Durch die un­erwarte­te Post trat mein ur­sprün­gli­cher Plan vor­erst in den Hin­ter­grund. Ich ging wie üblich in die Küche um mir den vom Früh­stück übrig­geblie­be­nen Kaffee­rest auf­zu­wärmen. Eine meiner er­sten An­schaf­fungen als Single war ein Mikro­wel­len­herd gewesen, des­sen Ein­satz sich aller­dings bis­lang auf die Er­wärmung von Ge­trän­ken und das Auf­tauen von Tief­kühl­kost be­schränkt hatte. Ich selbst schien mir nicht der Mühe wert, frischen Kaffee zu­zu­be­rei­ten, was für das Kochen generell galt, ob­wohl ich, wie Marions Freun­din im­mer stolz be­hauptet hatte, der bes­te und lei­den­schaft­lichs­te Koch unter ihren männ­li­chen Be­kann­ten war.

Nachdem ich unter er­neutem Kon­sultieren der Be­die­nungs­anlei­tung den Mikro­wellen­herd pro­gram­miert hatte und nur noch das pe­netran­te Piepen aus­stand, das einen auf­ge­wärm­ten kalten Kaffee ver­künden würde, nahm ich die bei­den Brie­fe zur Hand. Der Brief meines Chefs er­schien mir wichti­ger, zumal der zweite Brief kei­nen Ab­sen­der er­kennen ließ. Außer­dem ver­mutete ich schon seit Tagen, dass meine momen­tane Ge­müts­verfas­sung - mein Chef hatte mir bereits des öfteren ge­dank­liche Ab­wesen­heit attes­tiert - nicht ohne Kon­sequen­zen bleiben könne. Umso erleichterter war ich, mich ledig­lich an die schon zum x-ten Male ange­spro­chene Steuer­karte er­innert zu sehen. Ich nahm mir vor, heute die Suche nach ihr ernst­haft auf­zu­neh­men und wandte mich dem zweiten Brief zu.

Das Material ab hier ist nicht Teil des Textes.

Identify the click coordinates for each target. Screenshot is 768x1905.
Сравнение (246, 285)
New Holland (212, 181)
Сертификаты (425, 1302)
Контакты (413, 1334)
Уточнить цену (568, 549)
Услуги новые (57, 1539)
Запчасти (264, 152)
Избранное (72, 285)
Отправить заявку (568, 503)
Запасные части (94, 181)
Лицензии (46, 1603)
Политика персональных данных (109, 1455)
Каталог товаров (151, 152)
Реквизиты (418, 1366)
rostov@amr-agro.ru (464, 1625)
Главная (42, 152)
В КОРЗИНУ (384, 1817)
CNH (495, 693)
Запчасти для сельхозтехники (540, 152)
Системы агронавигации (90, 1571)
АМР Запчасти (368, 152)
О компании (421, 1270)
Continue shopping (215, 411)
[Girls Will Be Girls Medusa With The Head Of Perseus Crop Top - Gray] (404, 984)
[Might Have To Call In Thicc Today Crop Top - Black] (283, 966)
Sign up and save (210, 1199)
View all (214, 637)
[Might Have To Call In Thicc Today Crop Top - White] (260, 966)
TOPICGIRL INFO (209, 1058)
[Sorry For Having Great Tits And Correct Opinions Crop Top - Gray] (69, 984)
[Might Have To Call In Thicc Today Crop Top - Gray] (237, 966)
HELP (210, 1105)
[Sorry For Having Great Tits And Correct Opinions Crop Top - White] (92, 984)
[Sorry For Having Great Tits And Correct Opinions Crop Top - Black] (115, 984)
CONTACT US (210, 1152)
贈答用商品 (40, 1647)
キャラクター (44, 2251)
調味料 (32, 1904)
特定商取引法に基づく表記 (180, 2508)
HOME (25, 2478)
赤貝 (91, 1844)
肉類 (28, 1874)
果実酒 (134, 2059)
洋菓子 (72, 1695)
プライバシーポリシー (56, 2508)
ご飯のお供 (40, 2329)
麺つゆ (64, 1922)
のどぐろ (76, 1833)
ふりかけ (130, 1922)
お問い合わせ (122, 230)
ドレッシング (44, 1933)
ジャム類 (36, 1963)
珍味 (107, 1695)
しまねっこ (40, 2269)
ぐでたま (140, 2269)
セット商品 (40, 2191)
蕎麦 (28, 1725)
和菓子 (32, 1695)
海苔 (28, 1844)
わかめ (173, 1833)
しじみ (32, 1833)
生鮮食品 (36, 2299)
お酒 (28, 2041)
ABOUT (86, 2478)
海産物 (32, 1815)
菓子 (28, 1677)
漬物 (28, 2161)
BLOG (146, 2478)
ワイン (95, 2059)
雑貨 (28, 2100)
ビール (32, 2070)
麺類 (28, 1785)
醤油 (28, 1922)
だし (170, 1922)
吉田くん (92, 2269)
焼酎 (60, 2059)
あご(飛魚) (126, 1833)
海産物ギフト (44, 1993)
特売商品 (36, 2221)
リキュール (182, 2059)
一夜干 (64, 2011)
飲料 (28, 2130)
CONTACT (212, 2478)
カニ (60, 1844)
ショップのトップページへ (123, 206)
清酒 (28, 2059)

Er hatte das Format eines Privat­briefes, d.h. sein Umschlag war ge­rade groß genug, um einem einmal längs und einmal quer gefal­­te­ten DIN-A-4 Bogen ge­nügend Platz zu bieten. Keiner meiner Freun­de würde einen jener von offiziel­len Stel­len oder Firmen be­vor­zug­ten läng­lichen Brief­um­schläge ver­wenden, die das um­ständ­liche­re paral­lele Fal­ten des Brief­papiers verlang­ten. Das nächste, was ich rou­ti­ne­mäßig überprüfte, war, ob sich irgendwo der stets ent­täu­schen­de Hinweis »Drucksache« befand. Dem war nicht so, was mich freu­­te und mit Er­war­tung erfüllte, zumal der Brief als Brief fran­kiert war, denn so konnte ich sicher sein, dass mich keine als Rund­schrei­­ben versandte Ein­ladung zu einer Ver­nissage oder ähnlich lang­wei­ligen »Er­eig­nis­sen« erwartete, auf denen die Frage nach mei­ner Freun­din in der üb­lichen unver­bind­lichen »was macht eigent­lich...?« Form sicher früher oder später ge­stellt worden wäre. Über die Brief­marke weiß ich nur noch, dass sie mir nicht auf­ge­fal­len war. Wahr­schein­lich war sie eine der un­interessan­ten und un­äs­the­­ti­schen Standard­mar­ken, die man stets dann am Post­schalter be­kommt, wenn man keine beson­de­ren Wün­sche äußert.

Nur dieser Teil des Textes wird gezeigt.